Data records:
********************
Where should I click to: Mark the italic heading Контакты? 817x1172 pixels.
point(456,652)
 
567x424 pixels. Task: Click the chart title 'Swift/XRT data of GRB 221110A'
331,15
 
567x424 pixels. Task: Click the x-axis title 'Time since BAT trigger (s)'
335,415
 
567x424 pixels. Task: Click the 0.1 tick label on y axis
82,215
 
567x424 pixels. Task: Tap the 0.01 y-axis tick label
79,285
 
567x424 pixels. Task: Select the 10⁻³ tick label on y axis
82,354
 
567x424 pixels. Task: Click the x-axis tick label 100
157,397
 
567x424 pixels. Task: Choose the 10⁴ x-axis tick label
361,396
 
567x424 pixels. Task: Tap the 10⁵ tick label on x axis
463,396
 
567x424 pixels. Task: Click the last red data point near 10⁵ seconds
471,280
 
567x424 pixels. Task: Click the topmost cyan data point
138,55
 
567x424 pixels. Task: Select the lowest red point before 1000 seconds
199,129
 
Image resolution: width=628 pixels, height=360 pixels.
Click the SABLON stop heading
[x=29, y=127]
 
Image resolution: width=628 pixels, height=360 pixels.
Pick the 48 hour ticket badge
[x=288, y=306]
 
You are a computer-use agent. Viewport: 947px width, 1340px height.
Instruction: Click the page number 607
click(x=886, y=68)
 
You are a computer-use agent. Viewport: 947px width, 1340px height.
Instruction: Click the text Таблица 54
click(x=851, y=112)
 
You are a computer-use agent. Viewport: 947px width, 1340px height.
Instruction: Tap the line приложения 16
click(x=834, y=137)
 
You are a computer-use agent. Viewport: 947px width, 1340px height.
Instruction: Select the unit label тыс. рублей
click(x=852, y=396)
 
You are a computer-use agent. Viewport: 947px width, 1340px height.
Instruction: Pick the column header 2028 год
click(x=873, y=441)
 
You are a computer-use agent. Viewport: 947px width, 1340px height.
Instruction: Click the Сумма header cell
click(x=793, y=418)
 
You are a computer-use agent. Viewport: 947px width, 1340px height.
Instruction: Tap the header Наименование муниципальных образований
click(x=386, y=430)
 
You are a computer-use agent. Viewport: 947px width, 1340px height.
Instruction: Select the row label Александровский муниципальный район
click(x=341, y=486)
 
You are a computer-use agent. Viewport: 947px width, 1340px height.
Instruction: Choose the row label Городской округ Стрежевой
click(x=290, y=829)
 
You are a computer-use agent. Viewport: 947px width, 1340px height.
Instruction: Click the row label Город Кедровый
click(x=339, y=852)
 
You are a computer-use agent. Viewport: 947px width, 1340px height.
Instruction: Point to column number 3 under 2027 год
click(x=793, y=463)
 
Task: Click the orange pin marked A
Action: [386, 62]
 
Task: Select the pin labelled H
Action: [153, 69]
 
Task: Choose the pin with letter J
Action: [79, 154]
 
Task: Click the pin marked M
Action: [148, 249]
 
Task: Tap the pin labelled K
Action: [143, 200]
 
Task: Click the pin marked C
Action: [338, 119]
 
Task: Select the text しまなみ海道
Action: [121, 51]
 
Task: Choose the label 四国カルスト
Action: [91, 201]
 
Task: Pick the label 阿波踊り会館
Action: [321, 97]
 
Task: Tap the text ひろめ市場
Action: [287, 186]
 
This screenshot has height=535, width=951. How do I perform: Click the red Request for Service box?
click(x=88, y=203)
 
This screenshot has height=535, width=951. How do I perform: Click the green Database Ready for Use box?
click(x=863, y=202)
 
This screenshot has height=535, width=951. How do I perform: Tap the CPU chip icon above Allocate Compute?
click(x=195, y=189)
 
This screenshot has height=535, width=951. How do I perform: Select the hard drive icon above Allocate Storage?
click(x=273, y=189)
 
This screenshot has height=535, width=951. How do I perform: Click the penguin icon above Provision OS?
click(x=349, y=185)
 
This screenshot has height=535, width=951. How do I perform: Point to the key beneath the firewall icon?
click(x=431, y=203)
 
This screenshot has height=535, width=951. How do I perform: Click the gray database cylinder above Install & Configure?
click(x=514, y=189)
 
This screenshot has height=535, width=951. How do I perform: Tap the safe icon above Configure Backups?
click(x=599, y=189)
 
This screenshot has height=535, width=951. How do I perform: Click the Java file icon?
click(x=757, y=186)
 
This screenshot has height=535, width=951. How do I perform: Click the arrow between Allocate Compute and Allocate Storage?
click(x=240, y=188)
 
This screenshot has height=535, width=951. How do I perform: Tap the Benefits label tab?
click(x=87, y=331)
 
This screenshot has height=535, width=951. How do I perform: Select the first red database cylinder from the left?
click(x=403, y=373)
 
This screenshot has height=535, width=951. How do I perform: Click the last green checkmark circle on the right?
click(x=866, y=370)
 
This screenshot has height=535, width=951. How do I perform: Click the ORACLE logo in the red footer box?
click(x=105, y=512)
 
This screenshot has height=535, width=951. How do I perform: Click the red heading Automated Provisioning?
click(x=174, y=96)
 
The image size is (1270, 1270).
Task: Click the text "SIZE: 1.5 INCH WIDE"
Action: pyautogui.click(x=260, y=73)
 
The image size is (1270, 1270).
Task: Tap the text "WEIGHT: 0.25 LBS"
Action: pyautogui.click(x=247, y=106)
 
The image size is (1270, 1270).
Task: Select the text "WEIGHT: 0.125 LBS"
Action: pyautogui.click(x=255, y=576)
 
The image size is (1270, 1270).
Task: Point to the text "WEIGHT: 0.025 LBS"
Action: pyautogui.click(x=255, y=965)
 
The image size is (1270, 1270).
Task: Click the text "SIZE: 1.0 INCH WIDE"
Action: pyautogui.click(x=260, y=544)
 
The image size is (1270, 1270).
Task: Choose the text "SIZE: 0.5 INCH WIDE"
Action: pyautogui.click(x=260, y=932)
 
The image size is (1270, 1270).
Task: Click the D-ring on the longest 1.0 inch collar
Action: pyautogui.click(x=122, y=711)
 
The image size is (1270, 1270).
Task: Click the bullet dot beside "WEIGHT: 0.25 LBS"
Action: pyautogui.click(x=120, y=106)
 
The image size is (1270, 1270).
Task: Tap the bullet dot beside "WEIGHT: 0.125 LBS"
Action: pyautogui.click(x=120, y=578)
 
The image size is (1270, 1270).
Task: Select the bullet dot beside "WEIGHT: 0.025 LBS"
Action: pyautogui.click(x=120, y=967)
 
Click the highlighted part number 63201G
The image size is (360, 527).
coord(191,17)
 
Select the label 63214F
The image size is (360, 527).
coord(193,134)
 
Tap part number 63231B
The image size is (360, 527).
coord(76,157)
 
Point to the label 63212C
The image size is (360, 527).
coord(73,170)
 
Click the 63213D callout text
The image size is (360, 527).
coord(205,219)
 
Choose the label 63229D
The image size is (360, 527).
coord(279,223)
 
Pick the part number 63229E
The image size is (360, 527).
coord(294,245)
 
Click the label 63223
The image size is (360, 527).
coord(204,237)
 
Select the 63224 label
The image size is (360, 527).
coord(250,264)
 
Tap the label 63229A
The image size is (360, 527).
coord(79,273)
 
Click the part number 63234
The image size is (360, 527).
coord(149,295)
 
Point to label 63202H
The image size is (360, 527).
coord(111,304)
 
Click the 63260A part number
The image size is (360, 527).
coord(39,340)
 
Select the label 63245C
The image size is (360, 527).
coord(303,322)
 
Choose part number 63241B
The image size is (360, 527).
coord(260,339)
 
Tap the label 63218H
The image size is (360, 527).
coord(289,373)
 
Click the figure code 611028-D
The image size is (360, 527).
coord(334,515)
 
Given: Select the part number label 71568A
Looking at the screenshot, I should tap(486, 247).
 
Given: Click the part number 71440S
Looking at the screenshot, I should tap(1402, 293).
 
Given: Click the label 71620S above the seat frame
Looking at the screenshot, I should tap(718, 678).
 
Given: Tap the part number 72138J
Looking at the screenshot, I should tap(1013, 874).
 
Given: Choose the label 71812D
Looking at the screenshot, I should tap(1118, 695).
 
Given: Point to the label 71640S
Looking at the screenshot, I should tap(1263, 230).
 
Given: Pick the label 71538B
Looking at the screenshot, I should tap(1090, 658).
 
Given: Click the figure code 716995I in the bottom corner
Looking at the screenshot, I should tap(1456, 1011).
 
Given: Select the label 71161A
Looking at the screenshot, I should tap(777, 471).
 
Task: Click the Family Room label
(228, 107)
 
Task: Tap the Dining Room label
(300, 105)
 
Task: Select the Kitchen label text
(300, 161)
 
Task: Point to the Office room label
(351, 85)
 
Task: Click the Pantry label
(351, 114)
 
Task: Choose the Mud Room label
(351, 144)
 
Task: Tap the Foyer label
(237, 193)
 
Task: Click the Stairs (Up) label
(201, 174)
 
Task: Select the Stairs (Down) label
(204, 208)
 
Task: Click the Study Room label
********************
#### [CHALLENGE]
Reproduce verbatim the lines from the one containing "Task: Click the Stairs (Up) label" through the final line of the rows above.

#### [FINISHED ANSWER]
Task: Click the Stairs (Up) label
(201, 174)
 
Task: Select the Stairs (Down) label
(204, 208)
 
Task: Click the Study Room label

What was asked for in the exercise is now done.